The Enron scandal cast its shadow over the first day of the World Economic Forum in New York yesterday, with corporate leaders expressing concern about implications for business worldwide of the collapse of the giant Houston energy trader.
However, the mood of more than 1,000 international executives gathering in the Waldorf Astoria Hotel was more upbeat on US economic growth than at last year's conference in Davos, Switzerland, held in an atmosphere of approaching recession.
The forum moved to the US as a "gesture of solidarity with New York". Some 20 heads of state - with the exception of President George W Bush - and hundreds of international figures are also attending what is the first big global forum since September 11th.
"The Enron debacle created a crisis within the entire US capital markets," Mr Samuel DiPiazza, global chief executive officer of PricewaterhouseCoopers (PwC) - the world's second largest accounting firm - told The Irish Times. "Our profession is right in the middle of it and this extraordinary event requires an extraordinary response."
Mr DiPiazza said the US capital markets were among the most vibrant because of their integrity. To prevent a perception of conflict of interest, his firm planned to spin off its consulting arm, PwC Consulting, which provided 30 per cent of global revenues, he said.
Many forum participants complained that the much-vaunted transparency of the American business model was undermined by the alleged collusion of accountancy firm Arthur Andersen in hiding Enron's difficulties, which resulted in huge losses for investors when the company went bankrupt in December.

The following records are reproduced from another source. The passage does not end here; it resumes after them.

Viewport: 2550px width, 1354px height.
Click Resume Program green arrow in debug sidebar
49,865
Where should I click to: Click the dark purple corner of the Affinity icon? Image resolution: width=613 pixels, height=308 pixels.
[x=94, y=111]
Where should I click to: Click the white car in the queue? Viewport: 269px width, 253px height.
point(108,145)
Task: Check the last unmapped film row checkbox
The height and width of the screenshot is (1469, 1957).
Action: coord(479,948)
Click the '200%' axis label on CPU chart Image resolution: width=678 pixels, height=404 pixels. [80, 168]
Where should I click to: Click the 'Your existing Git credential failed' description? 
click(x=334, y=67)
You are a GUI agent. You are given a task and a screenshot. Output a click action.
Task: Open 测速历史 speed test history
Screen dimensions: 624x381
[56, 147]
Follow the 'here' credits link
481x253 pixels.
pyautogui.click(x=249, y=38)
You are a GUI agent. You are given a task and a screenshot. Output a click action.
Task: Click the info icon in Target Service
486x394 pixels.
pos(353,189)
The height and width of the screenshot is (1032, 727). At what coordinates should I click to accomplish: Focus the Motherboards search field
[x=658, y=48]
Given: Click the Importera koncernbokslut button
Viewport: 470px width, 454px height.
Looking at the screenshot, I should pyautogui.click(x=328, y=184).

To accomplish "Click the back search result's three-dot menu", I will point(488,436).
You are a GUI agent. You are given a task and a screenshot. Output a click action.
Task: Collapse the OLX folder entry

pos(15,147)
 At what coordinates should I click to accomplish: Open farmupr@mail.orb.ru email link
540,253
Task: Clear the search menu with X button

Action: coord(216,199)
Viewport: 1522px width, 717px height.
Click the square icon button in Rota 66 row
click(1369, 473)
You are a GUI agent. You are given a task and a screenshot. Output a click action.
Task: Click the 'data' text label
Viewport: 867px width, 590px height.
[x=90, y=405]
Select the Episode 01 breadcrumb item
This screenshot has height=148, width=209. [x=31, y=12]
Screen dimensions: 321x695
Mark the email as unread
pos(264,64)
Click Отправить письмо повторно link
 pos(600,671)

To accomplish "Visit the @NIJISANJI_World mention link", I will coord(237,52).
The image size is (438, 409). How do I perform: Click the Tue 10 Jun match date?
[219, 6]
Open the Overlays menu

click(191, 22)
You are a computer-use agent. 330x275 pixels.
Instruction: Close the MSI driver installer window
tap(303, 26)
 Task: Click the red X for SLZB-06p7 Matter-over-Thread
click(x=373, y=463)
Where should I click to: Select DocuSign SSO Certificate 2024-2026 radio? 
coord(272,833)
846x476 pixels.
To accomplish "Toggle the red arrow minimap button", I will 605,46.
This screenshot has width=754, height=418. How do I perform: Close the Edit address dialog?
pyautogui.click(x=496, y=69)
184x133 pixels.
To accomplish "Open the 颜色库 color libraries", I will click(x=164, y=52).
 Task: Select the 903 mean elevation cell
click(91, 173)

A PwC survey of 1,161 CEOs from 33 countries produced at the forum shows that the sometimes violent anti-globalisation protests outside the annual forum in recent years may be having an effect. Many protest groups are picketing the five-day event.
Most CEOs expressed deep concerns about the growing gap between rich and poor countries, and 70 per cent said corporate social responsibility was "vital" to profitability, according to the survey. The corporate titans also said they were worried about "environmental responsibilities" and the social impact of corporate strategies and investment.
The survey, carried out in the autumn, revealed that the September 11th attacks on the US reverberated through boardrooms across the world. Nearly half the CEOs created or revised corporate disaster or recovery plans or imposed travel restrictions, and 43 per cent revised downwards their financial forecasts.
Four out of 10 focused on two probabilities, the vulnerability of global supply chains and continuing stagnation. More than a third feared the attacks would strengthen the anti-globalisation movement. Economists at the forum generally voiced optimism about the US economy, though there were some disagreements.
Ms Gail Fosler, chief economist at the Conference Board, which measures US economic indices, stated bluntly: "The US recession is over. The trough was in November. This has been one of the mildest recessions on record."
However, Mr Stephen Roach, chief economist of Morgan Stanley, USA, said: "The recession is not over. We will have a doubledip in the spring. The fundamental state of the US economy is crummy. Americans have no savings and a lot of debt. It will be a shaky recovery at best. And the US can't do the heavy lifting now. The world is going to have to figure out how to do its own heavy lifting in growth and reform," he said.
Mr Jacob Frenkel, president of Merrill Lynch International, UK, responded: "The US economy has very strong fundamentals. The economy will grow 1.5 per cent in 2002 and 2.6 per cent in the fourth quarter. Europe is on the way to recovery but it is less flexible, and recovery will be slower."